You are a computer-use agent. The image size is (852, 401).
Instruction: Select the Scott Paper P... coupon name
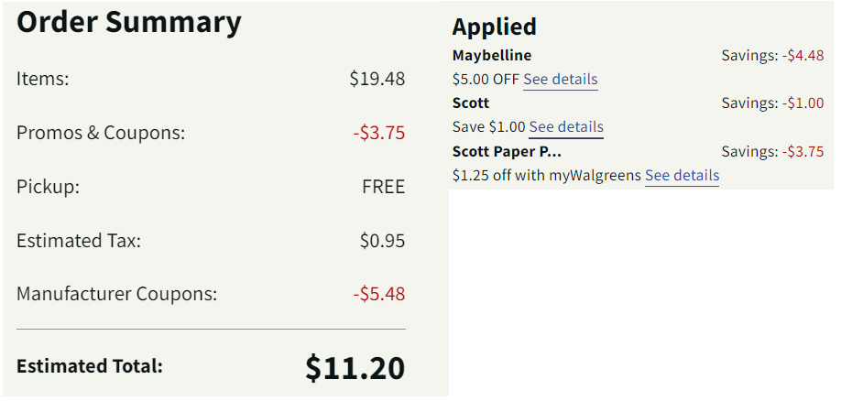(x=507, y=151)
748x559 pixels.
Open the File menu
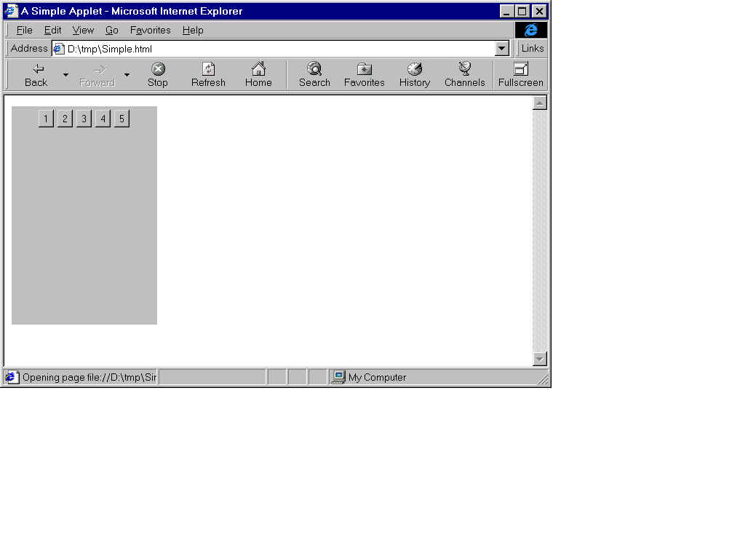pos(24,30)
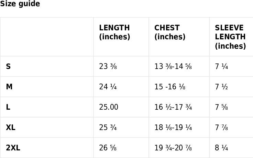This screenshot has width=253, height=158.
Task: Select the XL size row label
Action: coord(11,128)
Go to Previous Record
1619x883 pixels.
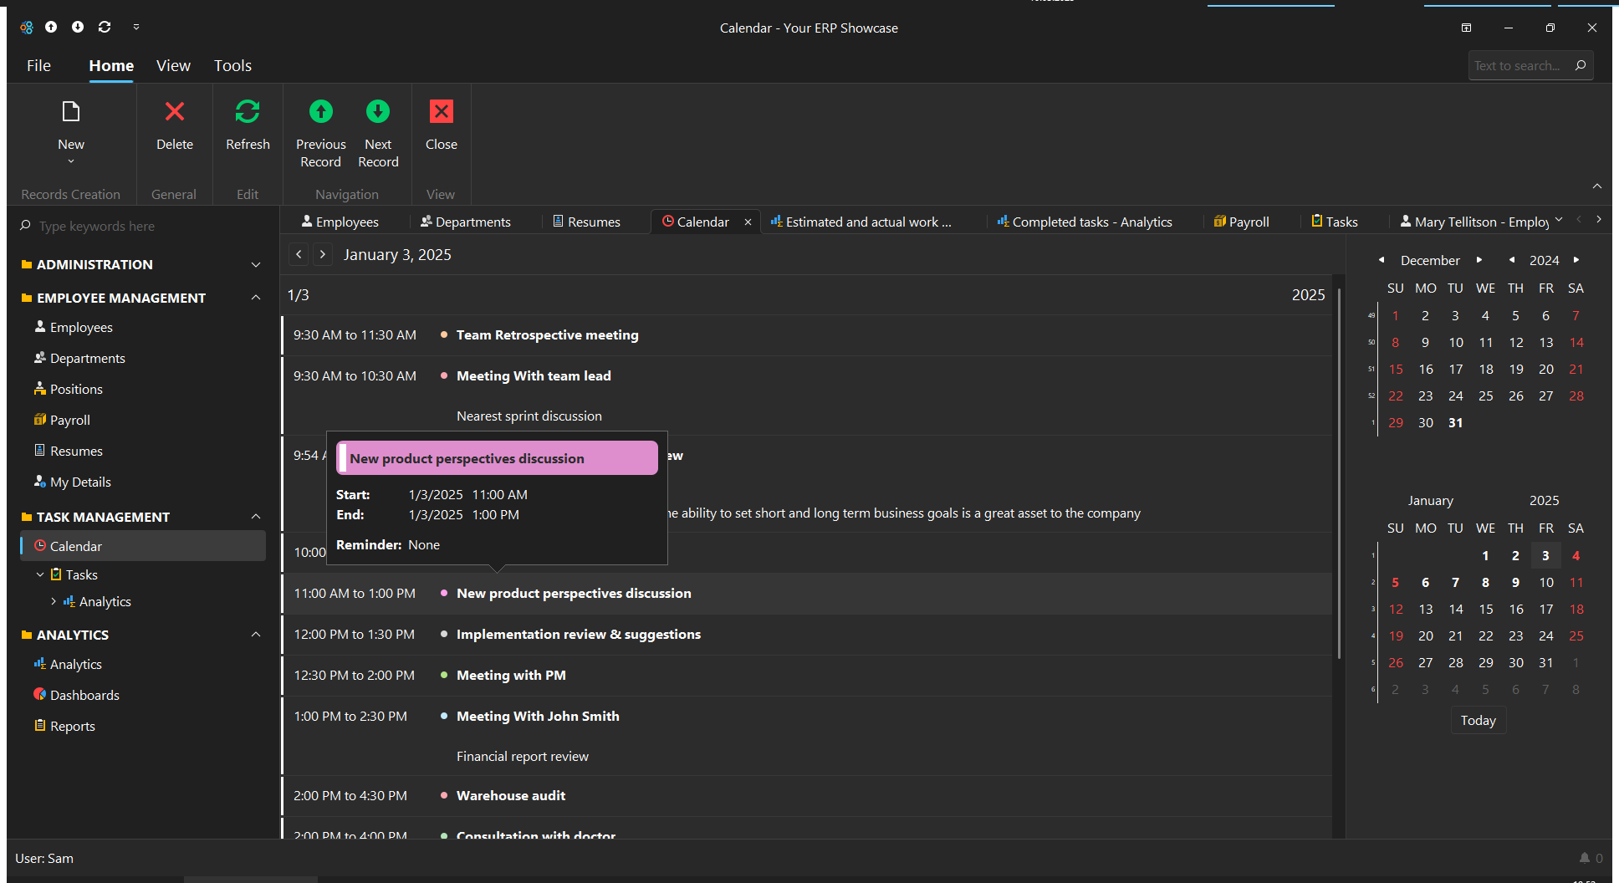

■ ■ ■ ■ ■ ■ ■

» EXERCISE:
Which lines run from the one containing "Open the File menu" through the last line of the entries above? Output them exactly, both ends included, with no pictures.

» ANSWER TO THIS EXERCISE:
Open the File menu
pos(24,30)
This screenshot has width=253, height=158.
Task: Select the XL size row label
Action: coord(11,128)
Go to Previous Record
1619x883 pixels.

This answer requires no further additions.